The first The Australian Women’s Weekly was published in 1933, in the worst years of depression according to the Financial Review. It sold out before lunch. Eighty-three years later stories of the magazine’s poor management, struggling operations and failure to adapt in a rapidly changing world abound.
Most of us have watched on from the sidelines in awe of the stories told about the “paper giants”, seeing the glamour, the industry and the icons as untouchable and revelling in the power of the brands. But it seems these players in the magazine industry in reality are crying poor and facing a morph or die challenge they didn’t see coming but consumers and James Packer did.
Cleo magazine was mothballed this week and as a former newsagent’s daughter I am saddened to hear that it was in the most recent audited figures only attracting about 42,000 sales over a 6 month period.
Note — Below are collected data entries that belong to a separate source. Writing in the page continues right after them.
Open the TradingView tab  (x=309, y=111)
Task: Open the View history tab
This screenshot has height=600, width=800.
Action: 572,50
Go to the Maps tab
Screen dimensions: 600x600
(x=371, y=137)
I remember as a teenager poring over the pages looking for innuendo and advice in every line. For many here, years or even decades of Australian Womens’ Weekly’s still sit under the coffee tables or in boxes in the back room and the memories of the iconic role magazines played are fresh.
But the rumours abound. Media industry publications are saying that the Womens’ Weekly and Womens’ Day editorial teams might be combined for efficiency in coming weeks, showing the tough times that have befallen both magazines and perhaps magazines in general. Another of their stable Dolly, in the youth market is being heavily modified to chase digital markets and silence is being heard in the halls as staff are continually laid off.
James Packer famously sold his holding in the magazines division, ACP, to German magazine giant Bauer in 2007. He saw the change was coming quite clearly. So did consumers who have certainly slowed their buying of the magazines.
Are you sad to see these old titles slide into history rather than morph into the future? Which ones did you or do you buy and read?